[Skiboot] [PATCH 09/10] centaur: Improve FSI SCOM error handling
Benjamin Herrenschmidt
benh at kernel.crashing.org
Tue Jun 23 14:25:59 AEST 2015
Based on HostBoot, recovers from bad XSCOM addresses
Signed-off-by: Benjamin Herrenschmidt <benh at kernel.crashing.org>
---
hw/centaur.c | 122 ++++++++++++++++++++++++++++++++++--------------------
include/centaur.h | 1 +
2 files changed, 78 insertions(+), 45 deletions(-)
diff --git a/hw/centaur.c b/hw/centaur.c
index 24d2836..3df1291 100644
--- a/hw/centaur.c
+++ b/hw/centaur.c
@@ -59,6 +59,9 @@
#define SCAC_CONFIG_CLR 0x020115d0
#define SCAC_ENABLE_MSK PPC_BIT(0)
+#define cent_log(__lev, __c, __fmt, ...) \
+ prlog(__lev, "CENTAUR %x: " __fmt, __c->part_id, ##__VA_ARGS__)
+
static int64_t centaur_fsiscom_complete(struct centaur_chip *centaur)
{
int64_t rc;
@@ -67,17 +70,49 @@ static int64_t centaur_fsiscom_complete(struct centaur_chip *centaur)
rc = mfsi_read(centaur->fsi_master_chip_id, centaur->fsi_master_engine,
centaur->fsi_master_port, FSI_STATUS_REG, &stat);
if (rc) {
- /* XXX Improve logging */
- prerror("CENTAUR: MFSI read error %lld reading STAT\n", rc);
+ cent_log(PR_ERR, centaur, "MFSI read error %lld reading STAT\n", rc);
return rc;
}
if ((stat & (FSI_STATUS_ABORT | FSI_STATUS_ERRORS)) == 0)

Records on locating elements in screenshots
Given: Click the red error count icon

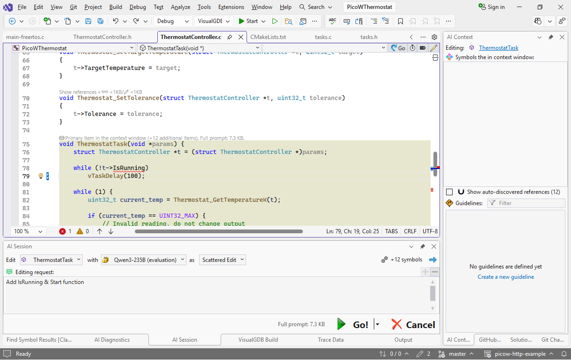Looking at the screenshot, I should 62,231.
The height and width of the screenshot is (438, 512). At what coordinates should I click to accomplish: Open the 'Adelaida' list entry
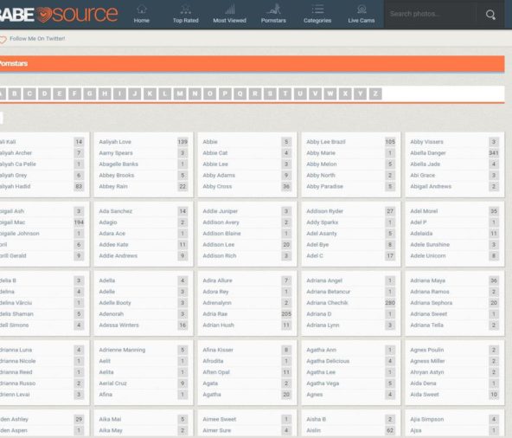click(421, 234)
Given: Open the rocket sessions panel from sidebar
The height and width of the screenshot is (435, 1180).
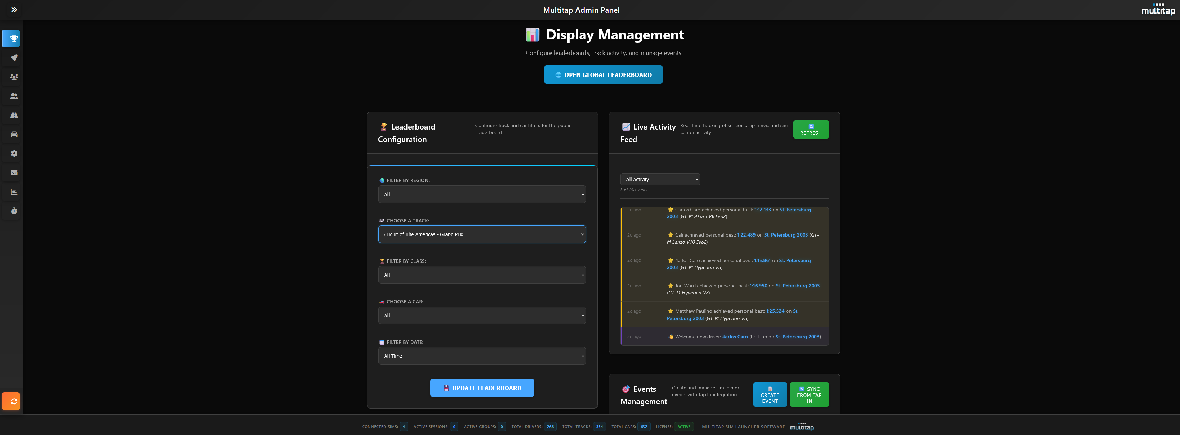Looking at the screenshot, I should 11,58.
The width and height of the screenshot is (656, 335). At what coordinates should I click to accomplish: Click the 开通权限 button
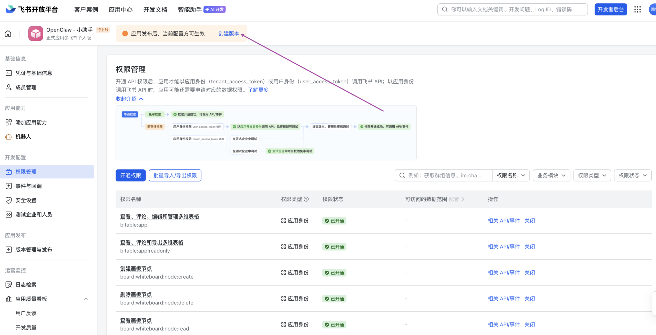coord(130,175)

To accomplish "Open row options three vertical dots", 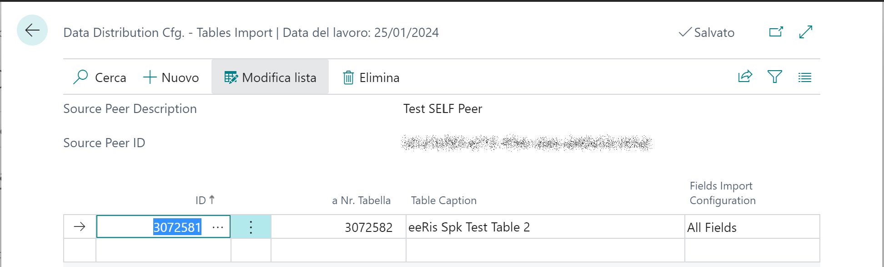I will [251, 227].
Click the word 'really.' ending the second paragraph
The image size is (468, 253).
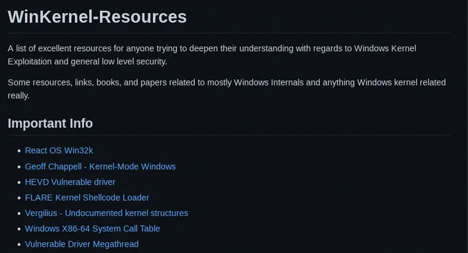tap(19, 96)
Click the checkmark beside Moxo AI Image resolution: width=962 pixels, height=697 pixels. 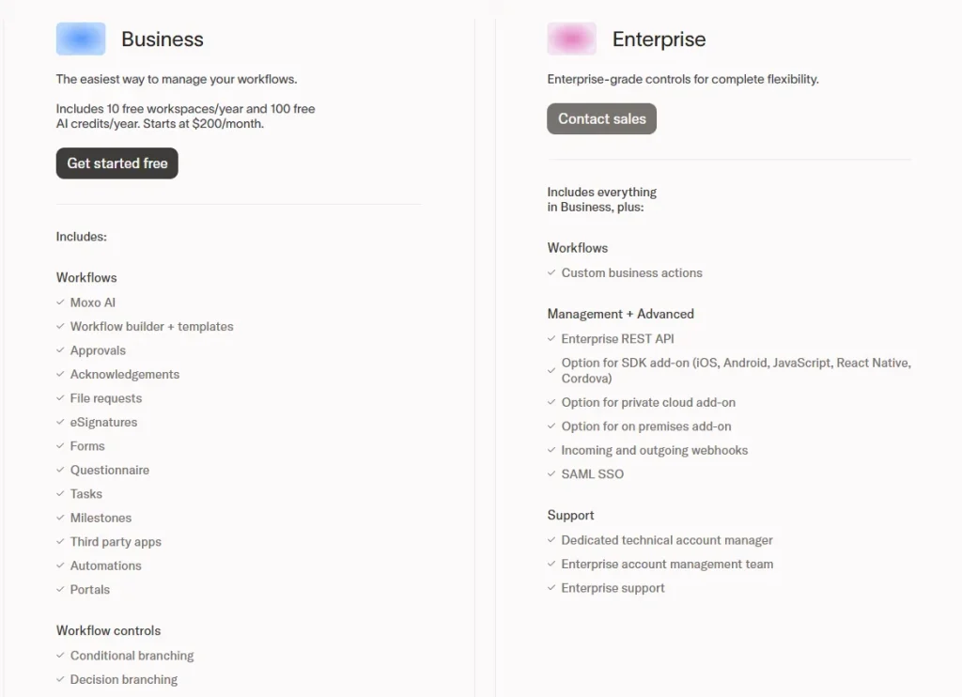(60, 302)
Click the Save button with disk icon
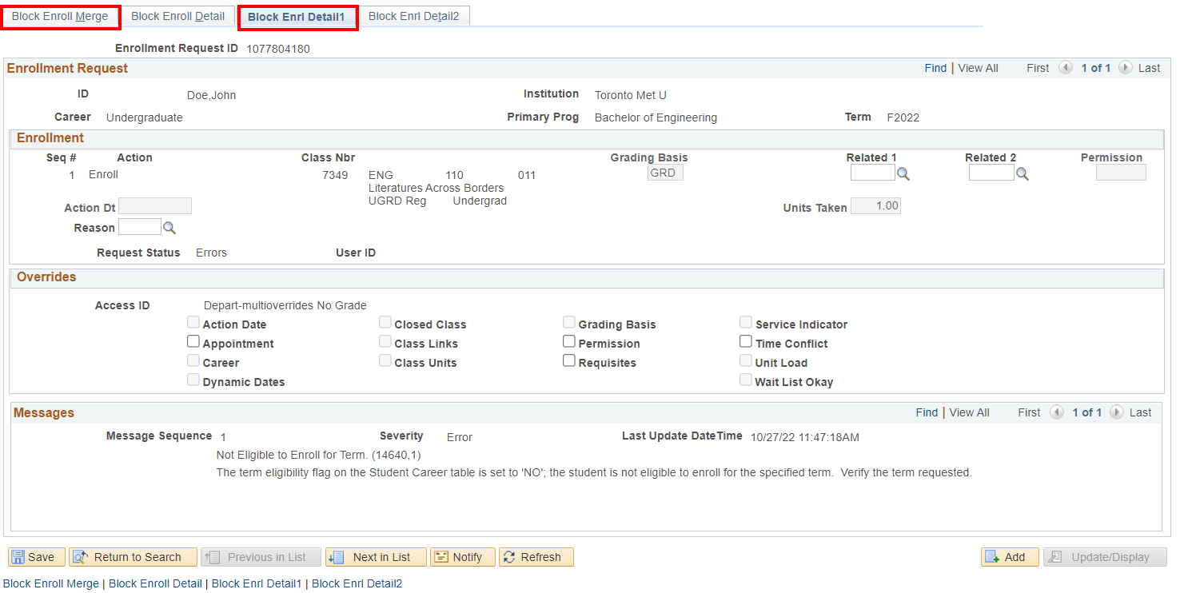 coord(37,557)
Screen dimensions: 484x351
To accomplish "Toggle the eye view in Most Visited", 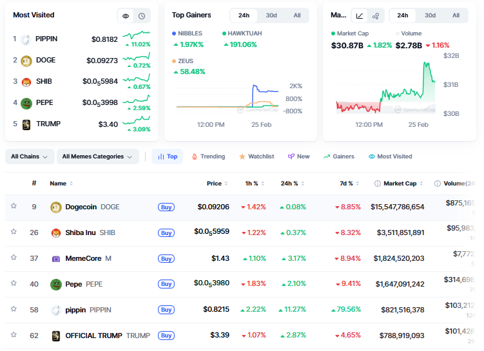I will pyautogui.click(x=126, y=16).
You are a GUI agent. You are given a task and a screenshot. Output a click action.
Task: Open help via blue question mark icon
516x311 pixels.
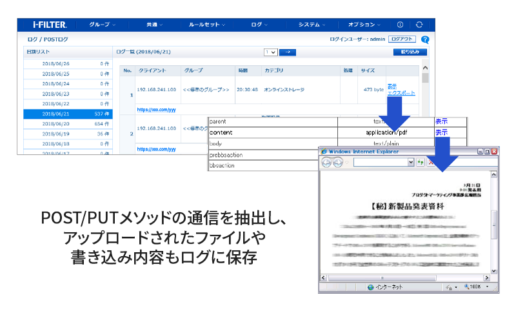coord(424,39)
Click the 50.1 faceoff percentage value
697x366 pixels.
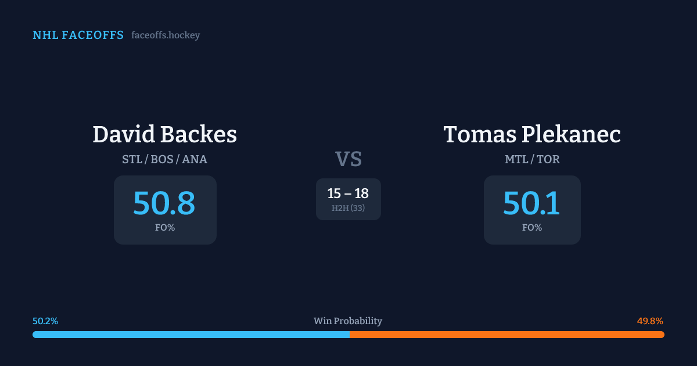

▶ [Work instructions]
**A.** Print the passage of the Centaur FSI SCOM patch, everything from "diff --git a/hw/centaur.c" down to "#define SCAC_ENABLE_MSK PPC_BIT(0)".
**B.** In the records, write out everything from the line containing "The height and width of the screenshot is (438, 512)." down to the line containing "coord(130,175)", replacing "sidebar" with "side menu" and keeping all else unchanged. Leave the pictures out.

▶ [Results]
**A.**
diff --git a/hw/centaur.c b/hw/centaur.c
index 24d2836..3df1291 100644
--- a/hw/centaur.c
+++ b/hw/centaur.c
@@ -59,6 +59,9 @@
#define SCAC_CONFIG_CLR 0x020115d0
#define SCAC_ENABLE_MSK PPC_BIT(0)

**B.**
The height and width of the screenshot is (438, 512). At what coordinates should I click to accomplish: Open the 'Adelaida' list entry
click(421, 234)
Given: Open the rocket sessions panel from side menu
The height and width of the screenshot is (435, 1180).
Looking at the screenshot, I should 11,58.
The width and height of the screenshot is (656, 335). At what coordinates should I click to accomplish: Click the 开通权限 button
coord(130,175)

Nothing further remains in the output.